Il quadro ha già fatto il giro di tutte le mostre, in tanti guardandolo si sono allarmati e hanno provato a proporre delle soluzioni per porre rimedio, e di carte da giocare nell’immediato ce ne sarebbero:  mettere al riparo i terreni agricoli dalle speculazioni edilizie e dal proliferare dei “luna park sciistici”; semplificare le normative igienico-sanitarie; adeguare, senza stravolgerle, le strutture in quota; restituire ai pastori-malgari il prestigio sociale che meritano e una adeguata gratificazione economica; promuovere campagne di sensibilizzazione nelle scuole e presso i grandi acquirenti.
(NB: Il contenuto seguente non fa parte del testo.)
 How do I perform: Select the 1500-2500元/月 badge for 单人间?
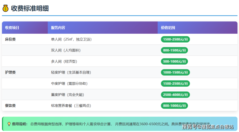tap(175, 39)
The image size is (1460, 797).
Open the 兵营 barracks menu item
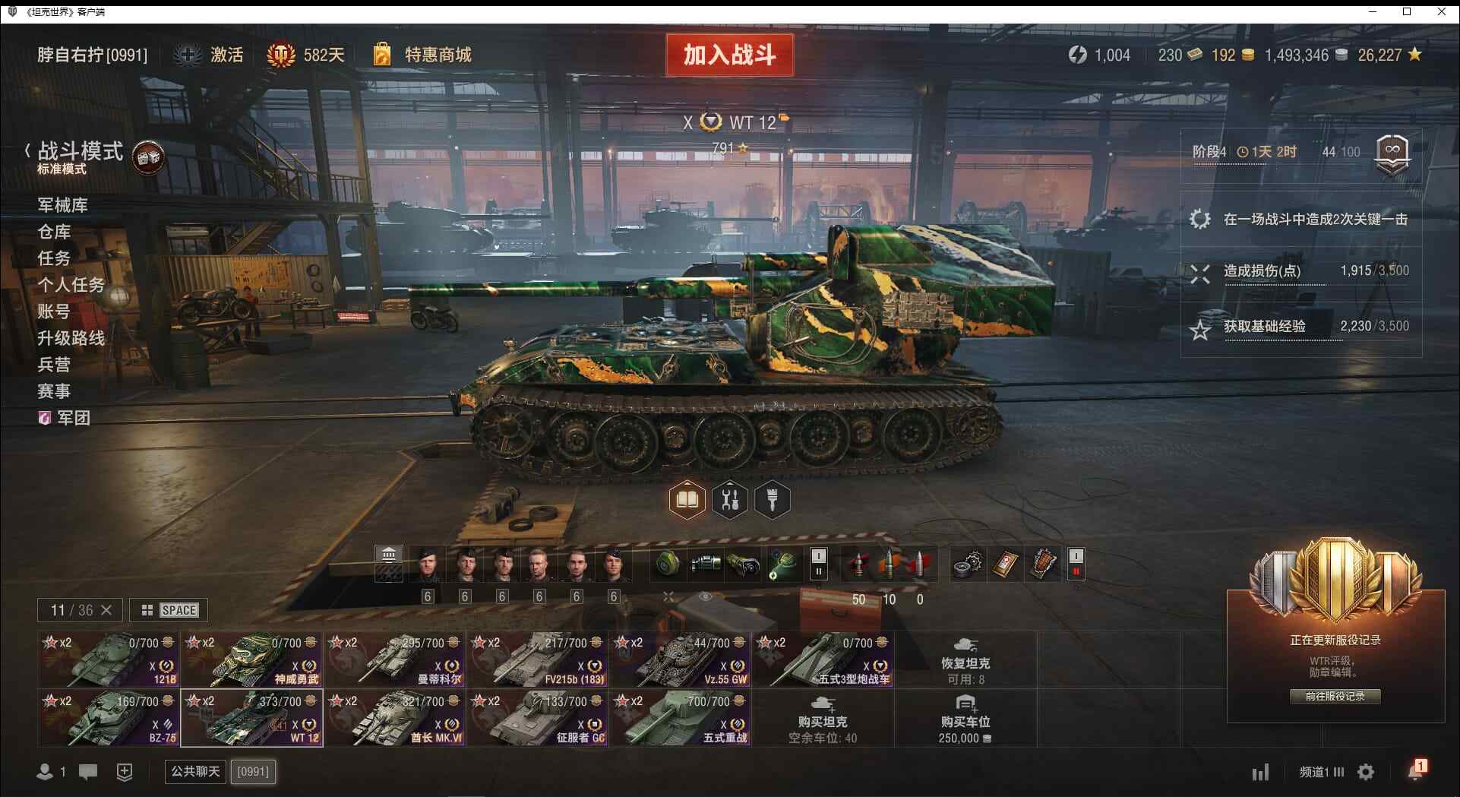pyautogui.click(x=54, y=365)
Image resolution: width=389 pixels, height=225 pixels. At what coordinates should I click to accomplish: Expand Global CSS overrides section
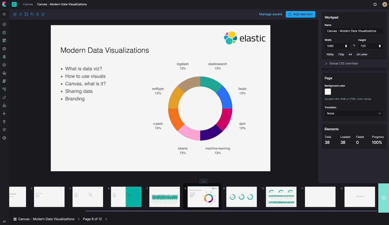[343, 63]
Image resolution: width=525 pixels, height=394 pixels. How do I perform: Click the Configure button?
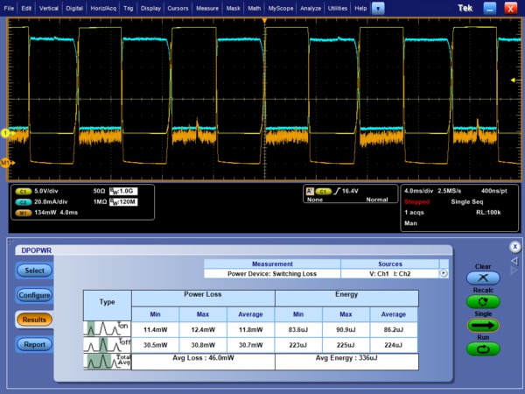[x=35, y=295]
Tutto ciò, tranne alcune rare eccezioni, non sta accadendo.
Il consumatore, che scegliendo cosa acquistare ha lo strumento per intervenire direttamente sulle sorti di un territorio, spesso non ha elementi per distinguere, perché manca una disciplina dei marchi coerente, perché le etichette sono laconiche o volutamente fuorvianti, perché manca l’educazione nel riconoscere la qualità di un prodotto e soppesare coscientemente le variabili che compongono un prezzo.
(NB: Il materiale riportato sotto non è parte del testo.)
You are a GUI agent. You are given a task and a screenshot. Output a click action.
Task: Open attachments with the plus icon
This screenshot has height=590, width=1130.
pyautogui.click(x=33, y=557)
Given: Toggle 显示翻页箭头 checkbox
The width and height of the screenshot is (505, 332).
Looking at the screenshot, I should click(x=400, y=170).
Le istituzioni, che avrebbero gli strumenti per agire sul medio e lungo periodo, preferiscono strade più immediate e redditizie in termini politici e di immagine: aiuti economici indiscriminati, progetti insensati di modernizzazione di aree che non consentono tali operazioni, ancora oggi appoggiano l’idea che i territori alpini possano superare le loro difficoltà uniformando le proprie tecniche a quelle della pianura, quindi dell’industria. Scorciatoie rischiose che nella maggior parte dei casi portano nel posto sbagliato. Chi le sostiene a spada tratta spesso non fa altro che difendere gli interessi di chi vuole approfittare dell’immagine di un prodotto di montagna per semplificarne la produzione fino a banalizzarla, standardizzarla alla ricerca di maggiori quantità prodotte e maggior profitto. Il settore caseario, che per l’economia montana ha un’importanza cruciale, è il più colpito da decenni di politiche che favoriscono gli interessi del sistema delle latterie industriali e delle grosse aziende zootecniche che, oltre a non fruttare i benefici economici millantati, si lasciano alle spalle perdita di biodiversità animale e vegetale.
Non è questa la strada da seguire se si vuole preservare l’agricoltura delle terre alte, noi di Slow Food crediamo che la soluzione stia nel rispetto del delicato equilibrio tra un territorio e le sue tradizioni, sapendosi adattare a ciò che offre il progresso, senza stravolgerne l’essenza. Questo non vuol dire essere degli integralisti difensori del bel tempo andato, significa capire che numeri e fatturato non sono gli unici aspetti che contano nelle produzioni agricole e ciò va attentamente tenuto in considerazione quando parliamo di produzioni di montagna.